Holiday toy shopping must factor in safety

Hey Santa, listen up. As you’re making your list and checking it twice this holiday season, don’t forget to check for toy safety — especially Internet toys.

That’s right, Bearded One. From your workshop to mega toy-store chains to the Internet, toy safety is paramount — even if your elves have to work a little overtime to assure it.

Chances are, most of the toys from your workshop will be distributed to stores around the world. In the United States, we have the Child Safety Protection Act that requires toy manufacturers to label toys which could pose a threat to youngsters less than 3 years old.

But that doesn’t apply to toys sold on the Internet. Toys sold online must make age-appropriate recommendations but they don’t have to carry the same hazard warnings as toys sold in stores. That might lead some parents to think the toy is safe for their little ones. However, it could have small parts to choke on, strings and cords that could get wrapped around little necks and even toxic chemicals linked to liver and kidney damage. Not the kind of stuff you want to be thinking about this time of year.

We know you’re on information overload right now, Santa — especially after just surviving Thanksgiving and the busiest shopping day of the year. Fortunately, there are organizations out there that do a lot of the work for you. May we recommend the Washington Public Interest Research Group, WashPIRG? You can check out their toy safety information at They talk about everything from consumer tips to a list of potentially hazardous toys. You could even print the information and tuck it between your belt and your bowl full of jelly while you go shopping.

If you’re brave enough to bring an empty toilet roll on shopping excursions, you can conduct your own safety test on some toys for small children. It’s pretty easy. If a ball-like object fits in the tube, it is considered dangerous because it could block a child’s air passage.

Trust us, Santa, it’s all worth the extra effort. We know you’d much rather do the work ahead of time than send Rudolph back to the North Pole to make a last-minute exchange — especially if you’ve lost your receipt.

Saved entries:
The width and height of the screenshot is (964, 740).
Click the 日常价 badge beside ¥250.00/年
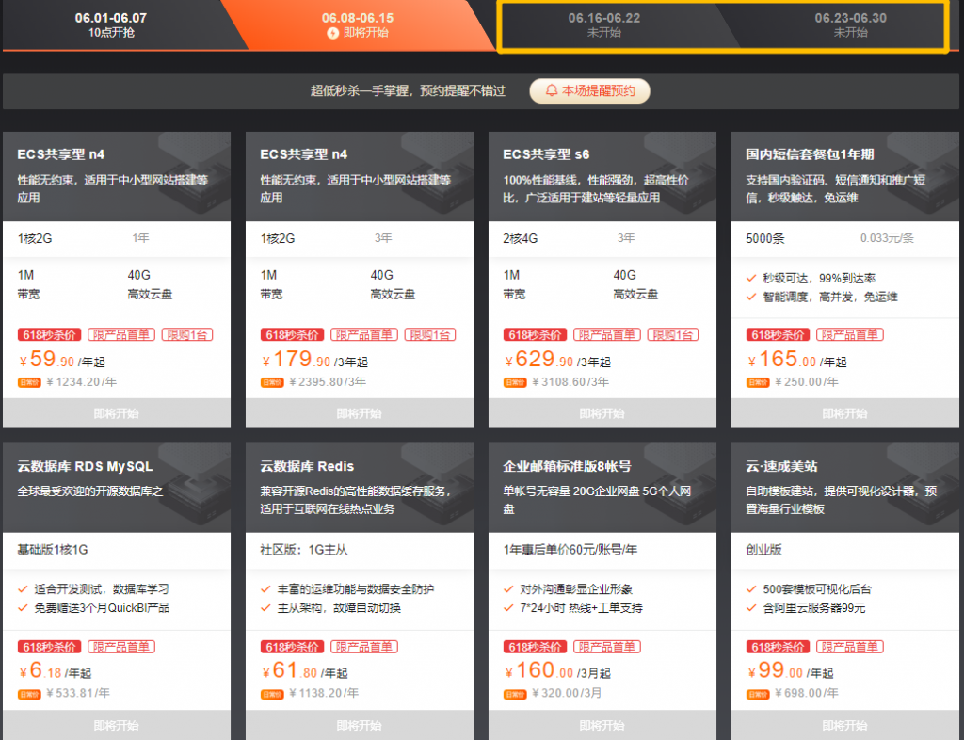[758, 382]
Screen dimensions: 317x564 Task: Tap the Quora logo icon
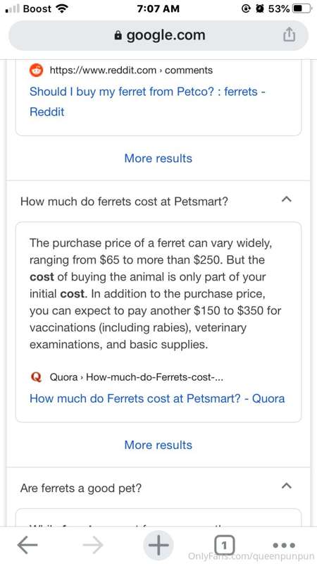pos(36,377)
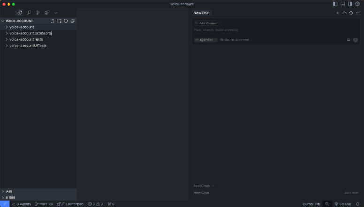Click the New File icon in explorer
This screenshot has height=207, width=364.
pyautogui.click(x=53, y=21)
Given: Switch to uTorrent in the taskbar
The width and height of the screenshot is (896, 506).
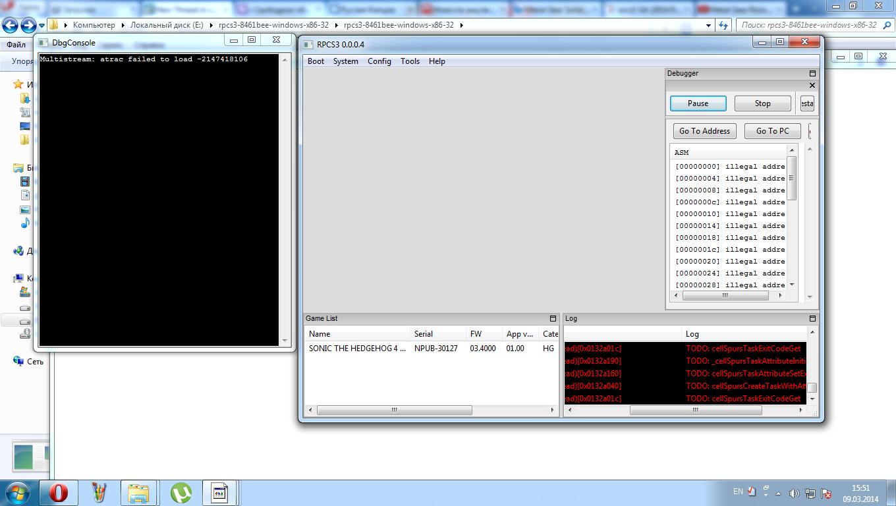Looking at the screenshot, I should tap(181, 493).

What is being asked:
From the toy safety editorial, can you extract the passage starting with "But that doesn’t" and going on through "time of year."?

Finished exercise:
But that doesn’t apply to toys sold on the Internet. Toys sold online must make age-appropriate recommendations but they don’t have to carry the same hazard warnings as toys sold in stores. That might lead some parents to think the toy is safe for their little ones. However, it could have small parts to choke on, strings and cords that could get wrapped around little necks and even toxic chemicals linked to liver and kidney damage. Not the kind of stuff you want to be thinking about this time of year.